> [What you should do] Work through the data below and copy out every line where "using" is found.

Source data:

+ + + + +

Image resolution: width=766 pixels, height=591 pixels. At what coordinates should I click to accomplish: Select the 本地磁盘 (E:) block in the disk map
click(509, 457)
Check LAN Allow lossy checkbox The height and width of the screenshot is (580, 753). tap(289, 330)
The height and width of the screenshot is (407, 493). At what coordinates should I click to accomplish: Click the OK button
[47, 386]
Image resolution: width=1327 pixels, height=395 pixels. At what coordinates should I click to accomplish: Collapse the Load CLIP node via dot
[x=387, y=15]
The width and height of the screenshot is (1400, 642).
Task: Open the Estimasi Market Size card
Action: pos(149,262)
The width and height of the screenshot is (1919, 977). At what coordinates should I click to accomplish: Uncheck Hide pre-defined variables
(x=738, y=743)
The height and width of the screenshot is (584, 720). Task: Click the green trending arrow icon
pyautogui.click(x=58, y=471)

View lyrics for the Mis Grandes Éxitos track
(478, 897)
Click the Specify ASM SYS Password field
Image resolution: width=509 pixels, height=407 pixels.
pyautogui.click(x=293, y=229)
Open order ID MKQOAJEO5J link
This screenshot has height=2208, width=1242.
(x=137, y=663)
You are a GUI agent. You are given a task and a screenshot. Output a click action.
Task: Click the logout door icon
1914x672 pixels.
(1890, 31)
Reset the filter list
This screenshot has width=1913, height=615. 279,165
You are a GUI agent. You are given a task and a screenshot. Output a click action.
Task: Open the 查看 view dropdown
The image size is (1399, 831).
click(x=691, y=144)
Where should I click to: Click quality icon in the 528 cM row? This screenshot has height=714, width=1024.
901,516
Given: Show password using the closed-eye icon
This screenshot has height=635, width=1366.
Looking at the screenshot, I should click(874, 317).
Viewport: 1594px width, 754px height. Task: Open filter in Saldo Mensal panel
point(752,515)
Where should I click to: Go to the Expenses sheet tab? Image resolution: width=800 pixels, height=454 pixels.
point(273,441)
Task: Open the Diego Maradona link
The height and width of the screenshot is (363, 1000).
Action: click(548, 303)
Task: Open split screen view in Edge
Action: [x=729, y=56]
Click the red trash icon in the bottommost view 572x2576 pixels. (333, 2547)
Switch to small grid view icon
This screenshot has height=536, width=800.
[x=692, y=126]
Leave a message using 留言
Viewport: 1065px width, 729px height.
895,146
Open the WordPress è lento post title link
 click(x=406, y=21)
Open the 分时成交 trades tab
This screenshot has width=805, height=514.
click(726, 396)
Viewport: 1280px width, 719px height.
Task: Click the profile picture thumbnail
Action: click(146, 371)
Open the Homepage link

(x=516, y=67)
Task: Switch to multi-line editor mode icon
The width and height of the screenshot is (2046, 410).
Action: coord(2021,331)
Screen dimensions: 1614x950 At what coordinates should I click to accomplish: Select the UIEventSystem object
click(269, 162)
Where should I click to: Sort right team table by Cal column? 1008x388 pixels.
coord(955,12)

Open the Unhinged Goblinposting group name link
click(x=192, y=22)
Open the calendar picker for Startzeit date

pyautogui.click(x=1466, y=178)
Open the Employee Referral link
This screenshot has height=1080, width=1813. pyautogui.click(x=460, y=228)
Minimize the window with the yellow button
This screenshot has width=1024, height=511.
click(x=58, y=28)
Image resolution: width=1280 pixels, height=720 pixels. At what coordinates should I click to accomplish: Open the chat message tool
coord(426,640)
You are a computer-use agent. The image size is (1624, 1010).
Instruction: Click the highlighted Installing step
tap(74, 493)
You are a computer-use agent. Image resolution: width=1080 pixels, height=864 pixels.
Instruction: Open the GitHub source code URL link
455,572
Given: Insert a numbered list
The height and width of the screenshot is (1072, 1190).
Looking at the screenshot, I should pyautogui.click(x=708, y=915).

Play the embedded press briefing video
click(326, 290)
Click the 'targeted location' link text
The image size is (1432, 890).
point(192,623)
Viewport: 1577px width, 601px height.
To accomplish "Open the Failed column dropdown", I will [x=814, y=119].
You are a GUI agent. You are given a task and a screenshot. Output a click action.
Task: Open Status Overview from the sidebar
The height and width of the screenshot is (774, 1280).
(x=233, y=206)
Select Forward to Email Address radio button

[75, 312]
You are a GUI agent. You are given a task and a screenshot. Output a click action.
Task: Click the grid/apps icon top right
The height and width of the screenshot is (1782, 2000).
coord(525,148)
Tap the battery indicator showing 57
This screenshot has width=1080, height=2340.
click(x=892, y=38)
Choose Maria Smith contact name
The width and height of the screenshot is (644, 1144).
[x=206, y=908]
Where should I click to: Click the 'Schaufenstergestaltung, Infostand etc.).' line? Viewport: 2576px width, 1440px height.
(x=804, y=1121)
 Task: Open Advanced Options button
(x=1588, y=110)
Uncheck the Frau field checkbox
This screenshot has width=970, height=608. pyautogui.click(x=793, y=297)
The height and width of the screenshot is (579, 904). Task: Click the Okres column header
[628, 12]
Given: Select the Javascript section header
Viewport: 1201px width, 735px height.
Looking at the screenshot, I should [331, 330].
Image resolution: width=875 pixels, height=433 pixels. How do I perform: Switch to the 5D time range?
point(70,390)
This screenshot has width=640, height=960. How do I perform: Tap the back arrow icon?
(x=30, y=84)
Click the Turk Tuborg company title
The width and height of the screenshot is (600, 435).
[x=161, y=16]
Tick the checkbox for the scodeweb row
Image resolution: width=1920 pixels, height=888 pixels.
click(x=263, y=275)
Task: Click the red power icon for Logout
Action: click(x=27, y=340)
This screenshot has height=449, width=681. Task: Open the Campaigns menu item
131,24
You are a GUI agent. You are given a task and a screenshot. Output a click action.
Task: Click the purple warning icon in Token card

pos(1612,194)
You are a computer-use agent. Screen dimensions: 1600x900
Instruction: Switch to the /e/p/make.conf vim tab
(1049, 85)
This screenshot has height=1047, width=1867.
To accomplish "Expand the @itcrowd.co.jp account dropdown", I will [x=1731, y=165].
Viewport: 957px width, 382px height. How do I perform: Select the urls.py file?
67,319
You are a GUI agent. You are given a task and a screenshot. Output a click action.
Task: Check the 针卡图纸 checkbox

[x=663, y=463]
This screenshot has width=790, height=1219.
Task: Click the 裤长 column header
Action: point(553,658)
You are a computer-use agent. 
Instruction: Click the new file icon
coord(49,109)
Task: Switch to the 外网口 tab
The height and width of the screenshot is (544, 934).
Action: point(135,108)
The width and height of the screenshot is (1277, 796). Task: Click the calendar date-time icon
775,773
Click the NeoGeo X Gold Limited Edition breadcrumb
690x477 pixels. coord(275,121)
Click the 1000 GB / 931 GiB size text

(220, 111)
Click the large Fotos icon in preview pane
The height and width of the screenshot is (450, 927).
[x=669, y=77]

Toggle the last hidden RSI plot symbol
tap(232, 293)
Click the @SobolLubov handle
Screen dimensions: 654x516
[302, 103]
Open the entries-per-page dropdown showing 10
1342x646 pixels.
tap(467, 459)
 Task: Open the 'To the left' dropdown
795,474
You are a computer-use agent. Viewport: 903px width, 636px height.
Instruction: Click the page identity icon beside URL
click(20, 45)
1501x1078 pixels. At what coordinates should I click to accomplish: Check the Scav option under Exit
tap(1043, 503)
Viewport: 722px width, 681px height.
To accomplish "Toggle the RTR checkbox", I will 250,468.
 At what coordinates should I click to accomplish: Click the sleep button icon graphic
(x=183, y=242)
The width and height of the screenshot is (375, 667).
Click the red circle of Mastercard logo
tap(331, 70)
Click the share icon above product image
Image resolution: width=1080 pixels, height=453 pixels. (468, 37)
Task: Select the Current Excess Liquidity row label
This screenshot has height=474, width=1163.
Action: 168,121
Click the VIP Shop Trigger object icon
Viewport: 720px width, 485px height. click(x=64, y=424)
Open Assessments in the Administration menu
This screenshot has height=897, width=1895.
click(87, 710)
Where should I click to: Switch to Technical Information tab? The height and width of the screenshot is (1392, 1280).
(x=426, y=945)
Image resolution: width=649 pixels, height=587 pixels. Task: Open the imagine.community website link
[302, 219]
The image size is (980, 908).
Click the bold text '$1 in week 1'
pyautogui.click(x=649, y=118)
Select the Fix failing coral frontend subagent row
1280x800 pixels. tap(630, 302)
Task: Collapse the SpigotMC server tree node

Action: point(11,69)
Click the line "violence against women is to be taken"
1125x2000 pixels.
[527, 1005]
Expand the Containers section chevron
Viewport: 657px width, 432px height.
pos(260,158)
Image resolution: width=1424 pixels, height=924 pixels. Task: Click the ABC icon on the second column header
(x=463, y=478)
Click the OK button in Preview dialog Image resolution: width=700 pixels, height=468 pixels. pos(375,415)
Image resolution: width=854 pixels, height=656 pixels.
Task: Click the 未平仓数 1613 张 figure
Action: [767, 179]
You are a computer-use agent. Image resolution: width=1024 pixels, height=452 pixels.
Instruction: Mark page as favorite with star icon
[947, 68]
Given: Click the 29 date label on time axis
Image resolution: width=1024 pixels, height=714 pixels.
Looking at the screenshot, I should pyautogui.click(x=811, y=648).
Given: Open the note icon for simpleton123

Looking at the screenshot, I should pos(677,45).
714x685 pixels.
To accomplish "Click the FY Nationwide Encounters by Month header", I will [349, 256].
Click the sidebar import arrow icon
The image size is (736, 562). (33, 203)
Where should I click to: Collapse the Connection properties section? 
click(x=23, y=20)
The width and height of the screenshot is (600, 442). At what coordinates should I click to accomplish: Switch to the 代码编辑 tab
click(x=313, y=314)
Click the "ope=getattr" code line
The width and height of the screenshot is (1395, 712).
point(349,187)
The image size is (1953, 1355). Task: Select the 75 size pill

+ + + + +

> [Answer to this task]
Given: Show password using the closed-eye icon
Leave a message using 留言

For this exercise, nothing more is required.